**Exercise aim:**
Using the entries below, copy exactly each line from the line with "Viewport: 858px width, 405px height." up to and including the line with "Given: Click the", with every picture left out.

**Source material:**
%%

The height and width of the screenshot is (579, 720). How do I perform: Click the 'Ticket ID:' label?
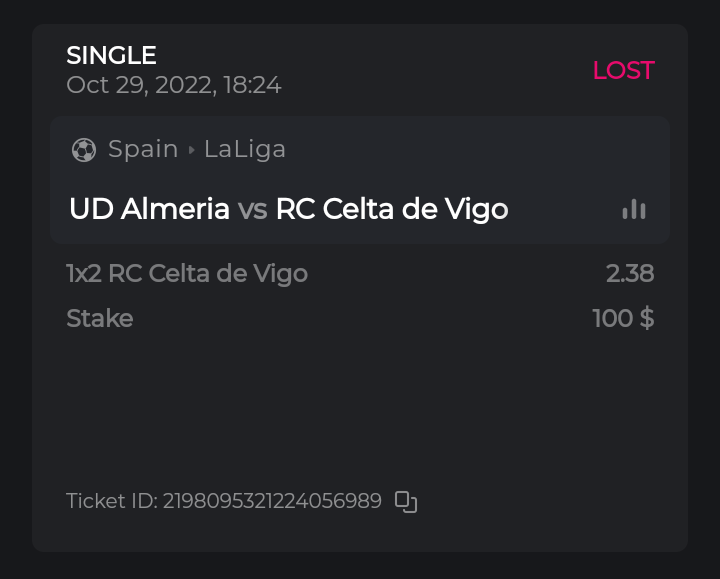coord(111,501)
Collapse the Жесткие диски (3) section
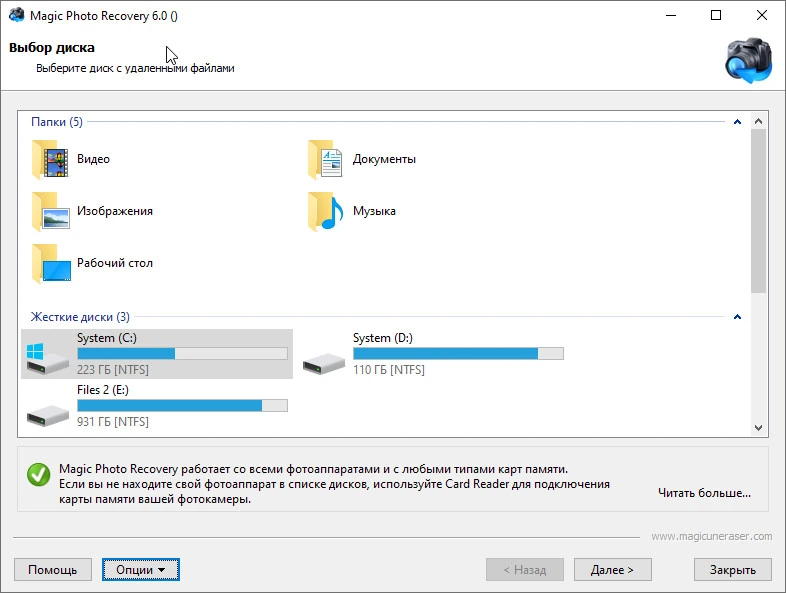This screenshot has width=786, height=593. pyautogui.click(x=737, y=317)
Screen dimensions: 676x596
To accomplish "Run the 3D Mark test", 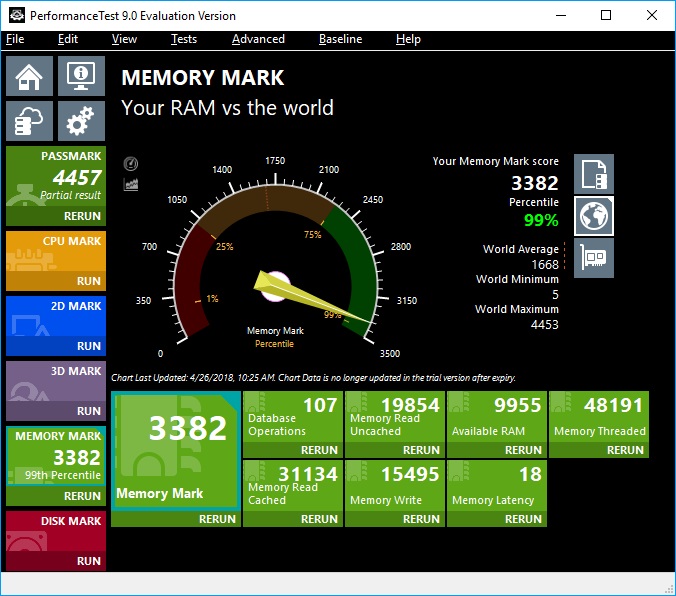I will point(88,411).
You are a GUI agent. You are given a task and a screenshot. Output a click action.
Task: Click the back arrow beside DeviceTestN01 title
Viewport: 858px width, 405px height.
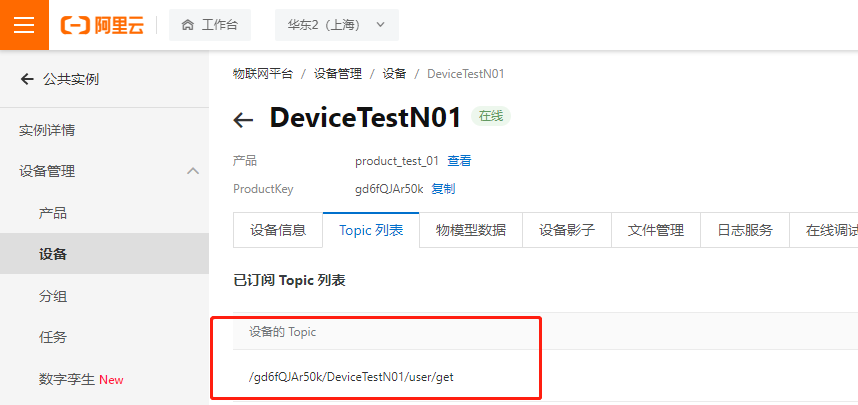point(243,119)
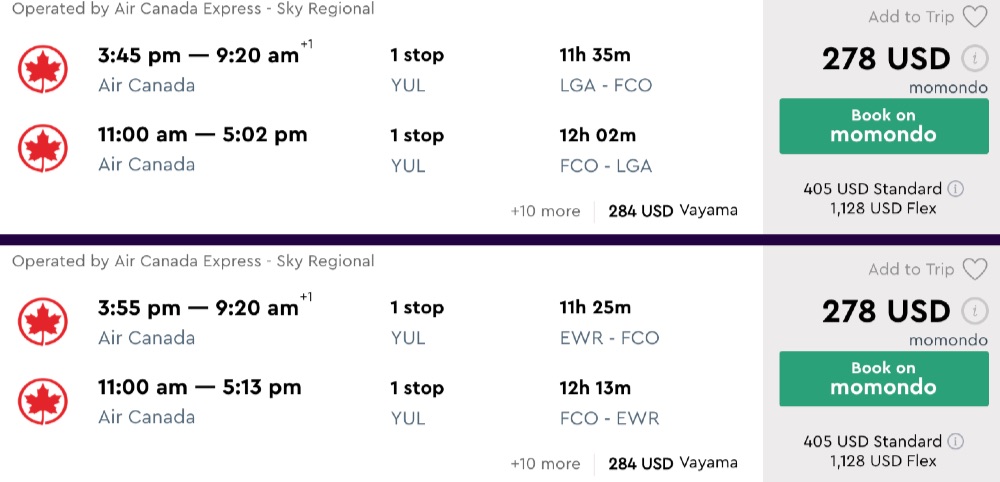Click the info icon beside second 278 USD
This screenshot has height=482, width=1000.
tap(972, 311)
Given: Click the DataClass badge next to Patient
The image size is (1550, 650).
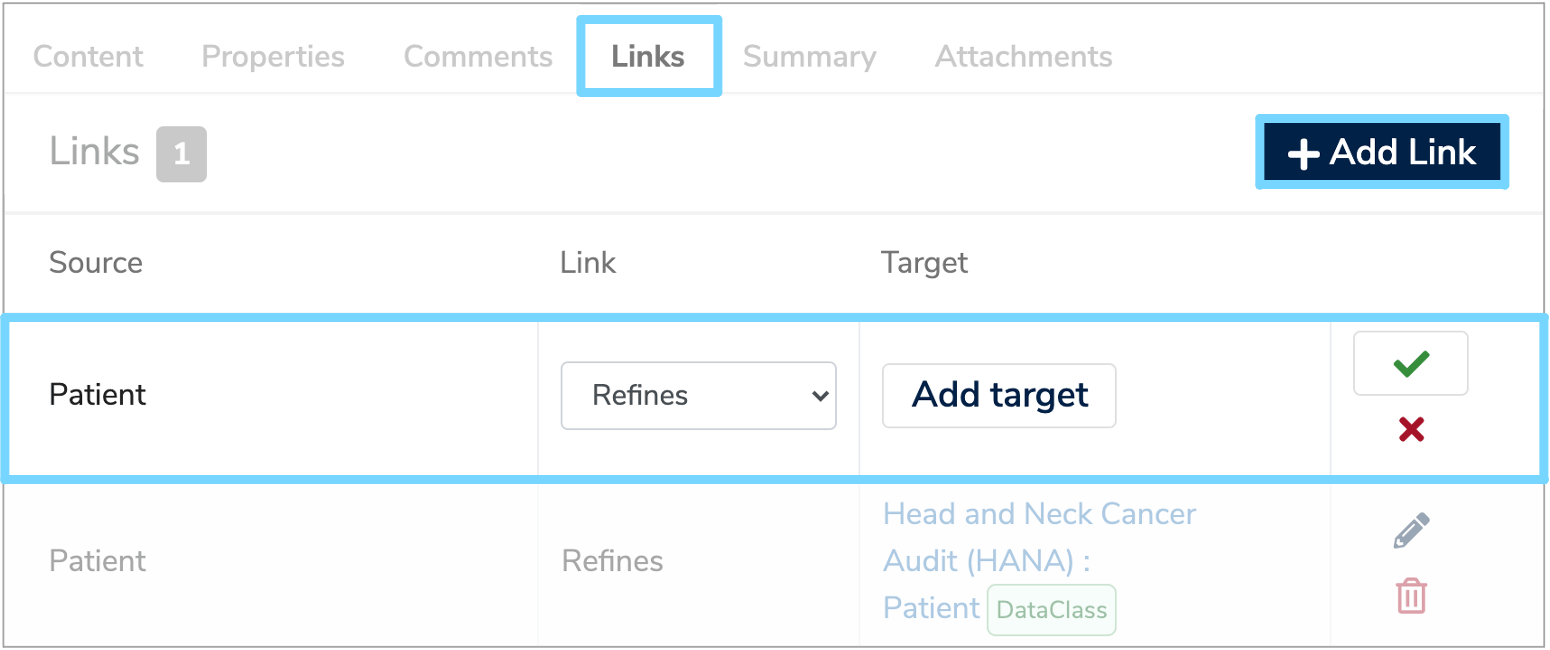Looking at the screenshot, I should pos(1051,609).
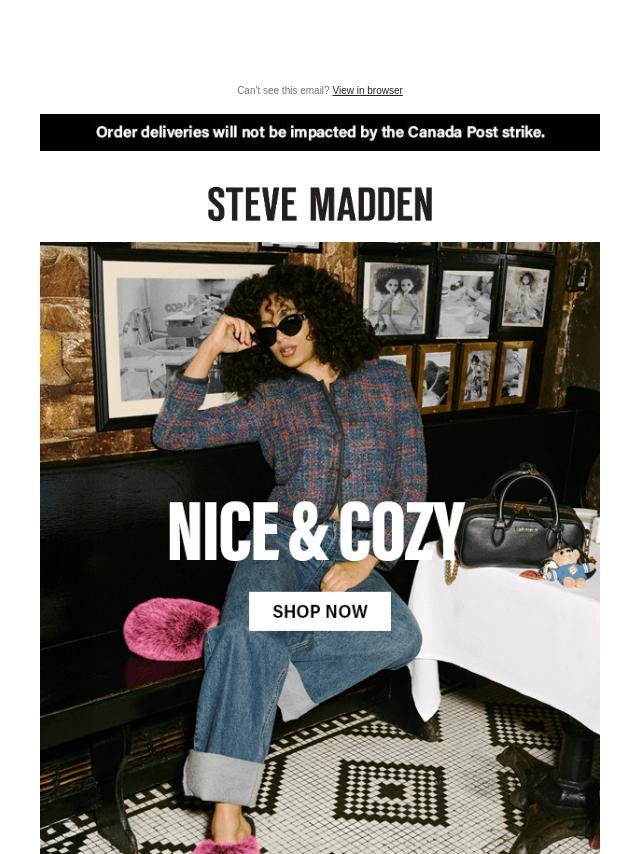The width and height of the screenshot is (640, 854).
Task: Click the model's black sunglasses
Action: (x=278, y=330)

%%

**Written answer:**
Viewport: 858px width, 405px height.
point(243,119)
Click the info icon beside second 278 USD
This screenshot has height=482, width=1000.
tap(972, 311)
Given: Click the DataClass badge next to Patient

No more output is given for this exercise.